WIND turbines do not last forever and 34,000 of them across Europe are now between 15 to 25 years old.

Now, in the absence of an international standard for decommissioning, a task force set up by WindEurope has drawn up a set of guidelines to dismantle them sustainably.

It examined existing regulations across Europe, including the UK, France, Denmark, Germany, Italy, the Netherlands and Spain, to develop a decommissioning document with circularity at its centre.

“Wind turbines are a valuable source of resources that can be reintroduced into the circular economy,” said the task group.

“The aim should preferably be for use over the long-term, as this is the most sustainable application.

“However, at some point in time, wind turbines will reach the end of its life and valuable resources must be returned to the material cycle.”

Among the concepts it examined were repowering – replacing turbines in a wind farm with newer turbines – lifetime extension, decommissioning and recycling.

Recycling the turbines can be complex, however the guidelines give an overview of the rules and regulations on decommissioning across Europe, along with a definition of best practice.

Giles Dickson, WindEurope CEO, said: “Repowering is happening and will increase. It’s a great opportunity to get more energy from today’s wind farms.

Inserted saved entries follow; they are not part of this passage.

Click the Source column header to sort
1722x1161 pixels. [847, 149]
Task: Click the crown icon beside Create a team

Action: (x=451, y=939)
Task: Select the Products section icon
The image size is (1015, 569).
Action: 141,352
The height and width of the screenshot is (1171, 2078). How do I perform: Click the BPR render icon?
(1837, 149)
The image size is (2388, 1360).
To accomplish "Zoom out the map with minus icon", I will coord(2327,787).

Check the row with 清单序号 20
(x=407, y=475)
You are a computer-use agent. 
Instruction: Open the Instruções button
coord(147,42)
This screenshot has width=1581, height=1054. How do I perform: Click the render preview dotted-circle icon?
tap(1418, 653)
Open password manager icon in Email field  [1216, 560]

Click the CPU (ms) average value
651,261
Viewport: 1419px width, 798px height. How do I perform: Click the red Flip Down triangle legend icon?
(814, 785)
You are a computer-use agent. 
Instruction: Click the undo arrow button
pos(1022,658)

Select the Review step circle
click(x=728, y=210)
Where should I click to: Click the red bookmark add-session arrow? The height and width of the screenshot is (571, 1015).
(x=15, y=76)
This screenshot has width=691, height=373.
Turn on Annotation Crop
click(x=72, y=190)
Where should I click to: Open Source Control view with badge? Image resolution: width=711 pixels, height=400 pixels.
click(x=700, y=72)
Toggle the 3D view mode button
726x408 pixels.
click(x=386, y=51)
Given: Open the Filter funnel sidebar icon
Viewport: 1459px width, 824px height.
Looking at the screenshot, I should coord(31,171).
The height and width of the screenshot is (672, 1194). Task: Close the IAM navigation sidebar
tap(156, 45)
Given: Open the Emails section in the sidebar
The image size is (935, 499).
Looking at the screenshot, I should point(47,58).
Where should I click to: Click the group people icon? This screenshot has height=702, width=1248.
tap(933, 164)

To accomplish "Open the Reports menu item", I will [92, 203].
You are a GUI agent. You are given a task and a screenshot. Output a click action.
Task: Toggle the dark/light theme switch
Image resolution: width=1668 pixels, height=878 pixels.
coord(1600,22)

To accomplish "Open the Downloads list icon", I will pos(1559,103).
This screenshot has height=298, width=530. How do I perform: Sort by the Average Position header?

“Repowering reduces the number of turbines by a third while tripling the electricity output.

“And it preserves the existing wind farm sites which often have the best wind conditions.”

Dickson added: “Governments need repowering strategies that set the right framework and ensure efficient permitting procedures for repowering.

“We want an international standard that defines how to decommission turbines. There’s no such standard today.”